El caso de la CGT es paradigmático. El sector “combativo” no logró imponer la estrategia de mayor dureza con paro general incluido. Habrá, en cambio, una movilización al Congreso el día del debate, aunque nadie espera 17 toneladas de piedras.
Por otra parte, el sector “dialoguista” desapareció de escena. En lugar de los medios eligió las negociaciones a puertas cerradas. En lugar de la presión pública optó por el acuerdo con el Ejecutivo para ver qué podía salvar en materia de ultraactividad, derecho de huelga restringido, aportes a las obras sociales, etcétera.
Los dirigentes más realistas comprobaron en carne propia su aislamiento. No fueron recibidos por los gobernadores de Córdoba y Santa Fe. No querían fotos con ellos. Las circunstancias no son las más propicias para el gremialismo ante un gobierno que avanza, porque no tiene a nadie enfrente.
El peronismo del Senado se encontró ante una situación parecida. Mientras Patricia Bullrich negociaba con radicales y provinciales, los kirchneristas ni siquiera concurrían a sus despachos. Improvisaron el miércoles una reunión con diputados trotskistas y sindicalistas K para rechazar la eliminación del estatuto del periodista. Resultó una exhibición de indigencia política con nula repercusión periodística.
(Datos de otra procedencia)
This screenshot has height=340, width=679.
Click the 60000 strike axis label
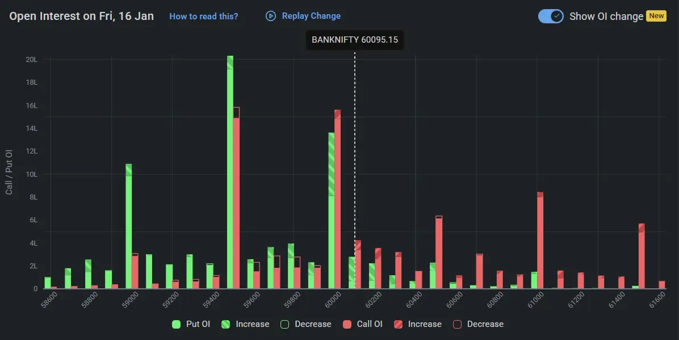pos(334,297)
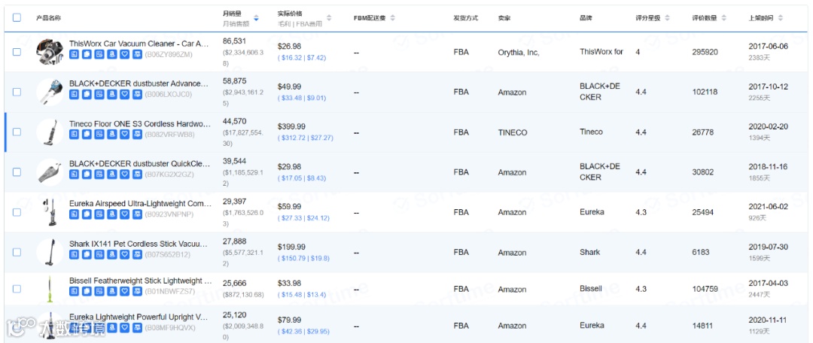
Task: Click the Amazon icon for Eureka Lightweight Upright
Action: [111, 327]
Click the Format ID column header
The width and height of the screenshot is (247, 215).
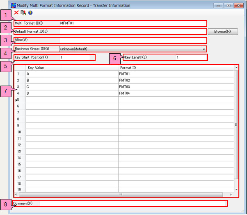click(176, 68)
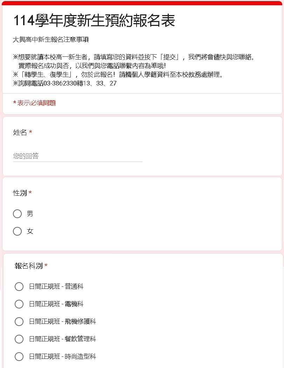Click the 轉學生、復學生 notice line
Screen dimensions: 284x368
pos(118,75)
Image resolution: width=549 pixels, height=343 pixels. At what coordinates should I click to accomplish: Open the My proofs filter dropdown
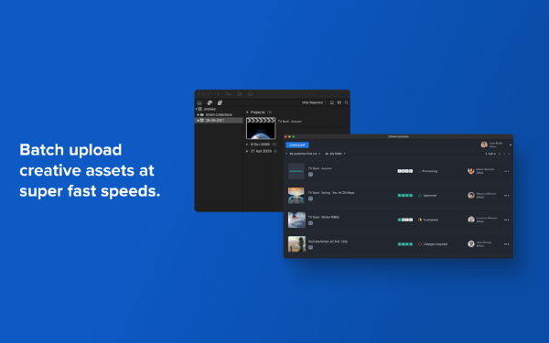303,154
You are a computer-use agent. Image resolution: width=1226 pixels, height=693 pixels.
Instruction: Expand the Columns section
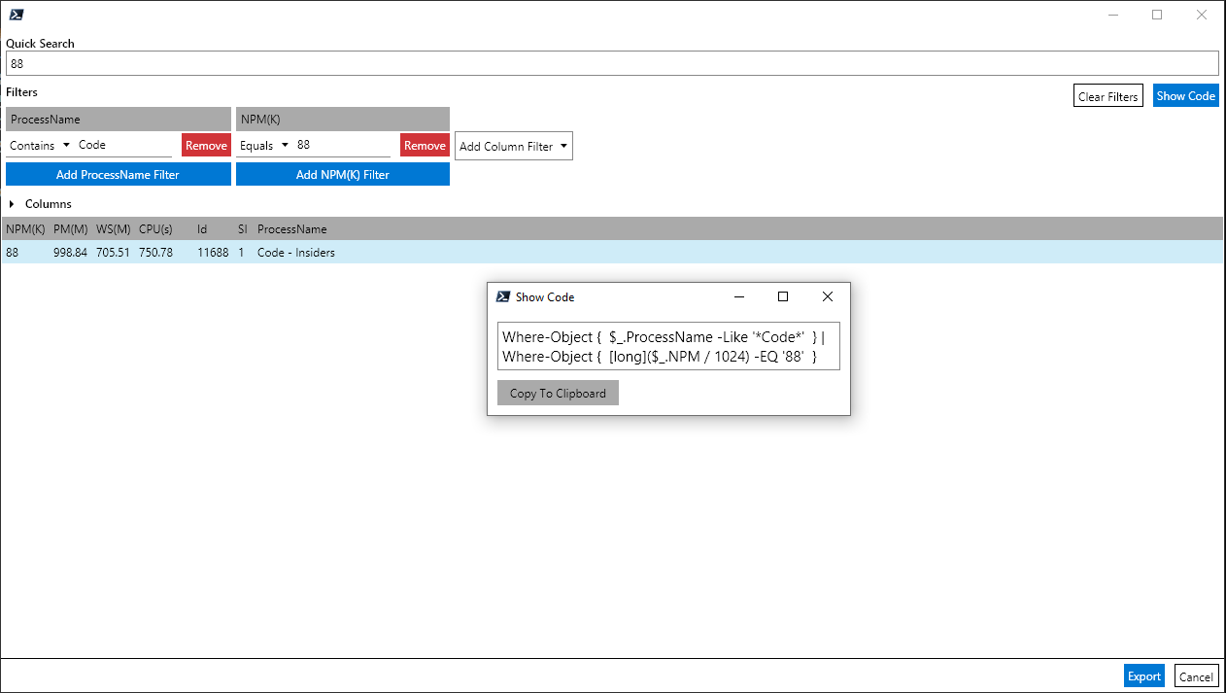pyautogui.click(x=13, y=204)
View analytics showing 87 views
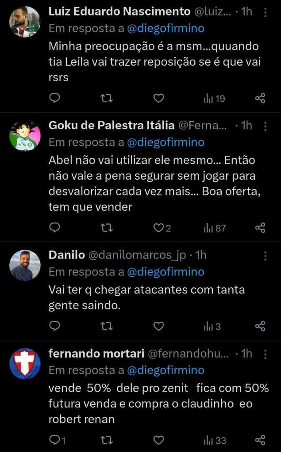The image size is (281, 452). pyautogui.click(x=215, y=228)
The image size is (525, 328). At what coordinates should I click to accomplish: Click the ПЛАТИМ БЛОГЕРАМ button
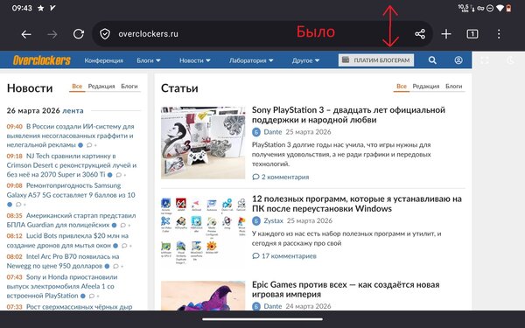click(376, 60)
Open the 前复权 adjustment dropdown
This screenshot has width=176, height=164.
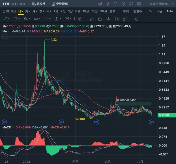coord(139,11)
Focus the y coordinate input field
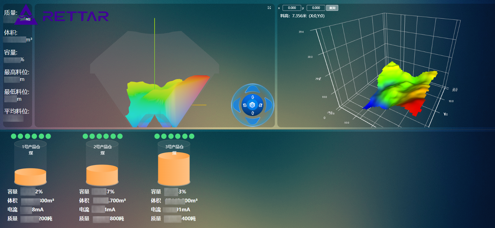The height and width of the screenshot is (228, 495). click(316, 8)
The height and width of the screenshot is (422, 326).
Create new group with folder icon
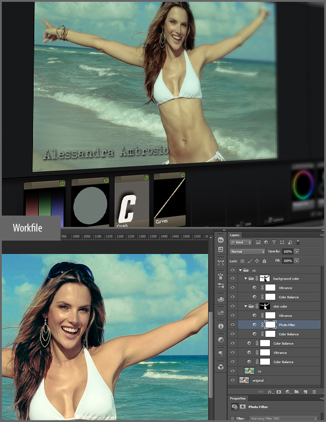pos(296,391)
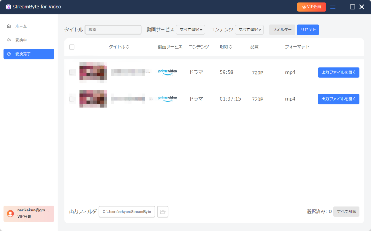Viewport: 371px width, 231px height.
Task: Click the StreamByte app logo icon
Action: (8, 7)
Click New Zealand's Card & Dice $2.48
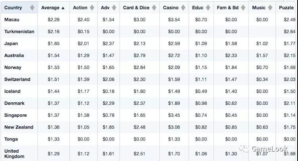298x161 pixels. [139, 127]
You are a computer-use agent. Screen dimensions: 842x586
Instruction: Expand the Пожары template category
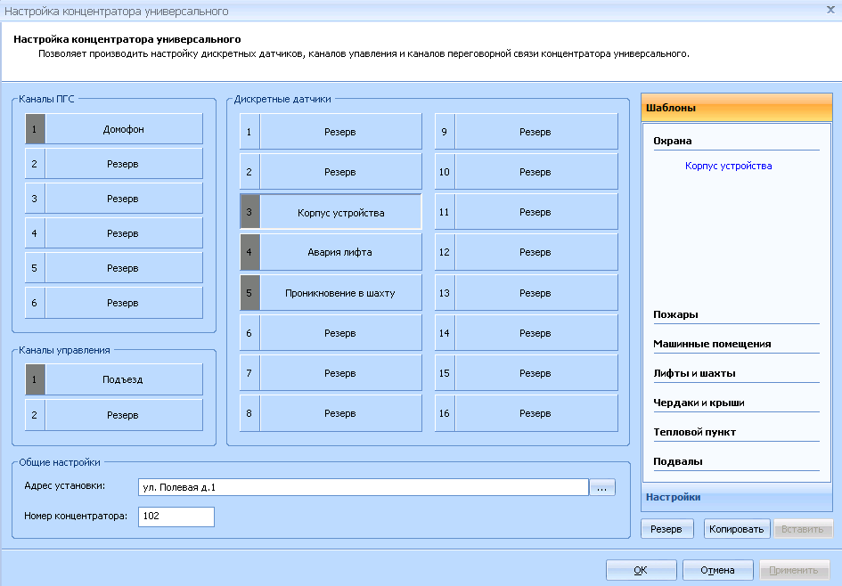(x=675, y=314)
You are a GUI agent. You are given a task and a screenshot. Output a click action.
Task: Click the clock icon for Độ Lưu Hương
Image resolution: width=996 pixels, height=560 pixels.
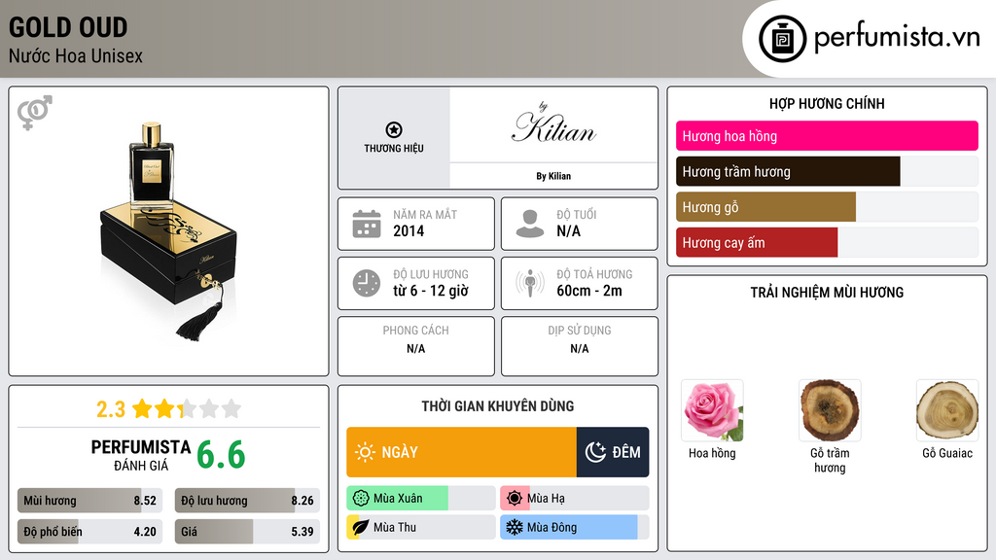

El PJ también estuvo ausente, porque su jefa no da señales desde hace varias semanas. La conducción de la oposición está en manos de los gobernadores que fueron los únicos capaces de atemperar los impulsos reformistas de Milei. No lo hicieron por reparos ideológicos, sino para sacar ventaja económica. Cuando el Gobierno resolvió cerrar esa ventanilla le puso fecha a la batalla del Senado. De todos modos, las negociaciones durarán hasta el momento en que haya que apretar el botón de votación.
Hacia el fin de semana, el clima entre los libertarios era optimista. El contexto general en el que irán al debate no es tormentoso ni mucho menos. Hubo una polémica en torno a la renuncia del director del Indec, Marco Lavagna, por el sistema del cálculo de la inflación que fue sobredimensionado por el periodismo, único bastión opositor que sigue dándole guerra a Milei y para el que crearon una insólita oficina de desmentidas.
El problema no era en realidad por un sistema de cálculo, cuestión abstrusa para la mayoría del público, sino por a quién le cree la sociedad: ¿a Milei o al periodismo? La respuesta a esa pregunta ya recibió respuesta el 26 de octubre.
La confianza del Gobierno en sus propias capacidades está en su punto más alto. Cambió la agenda con otra noticia que nadie vio venir: el acuerdo comercial con los Estados Unidos que abre mercados hasta ahora cerrados y la posibilidad de inversiones. La novedad se produjo en un momento clave previo al debate en el Senado y sigue demostrando que Donald Trump es lo mejor que le pudo haber pasado a Milei (ver “El tratado con la UE”).
Con un verano que arroja un balance turístico positivo, ausencia de conflictos, la calle en calma y los políticos encapsulados en sus propios negocios, el Gobierno tiene margen para embestir contra sus adversarios. Así como la semana anterior le había tocado al principal empresario del país soportar los ataques del Presidente, en la que acaba de finalizar el sector textil fue vapuleado por abusos de larga data. No hubo nada nuevo en esa actitud del Gobierno; uno de los primeros en ser vapuleado fue Claudio Belocopitt a principios de 2024, pero el resto del círculo rojo parece no terminar de entenderlo.
Hay, sin embargo, sectores políticos que ya dan señales de adaptación. Diputados massistas parecen dispuestos a aceptar el jueves la baja de imputabilidad penal que reclama la sociedad desde hace décadas. Sería un homenaje a la realidad que el peronismo abandone la solidaridad por cuestiones ideológicas con delincuentes sanguinarios impunes por un déficit legislativo.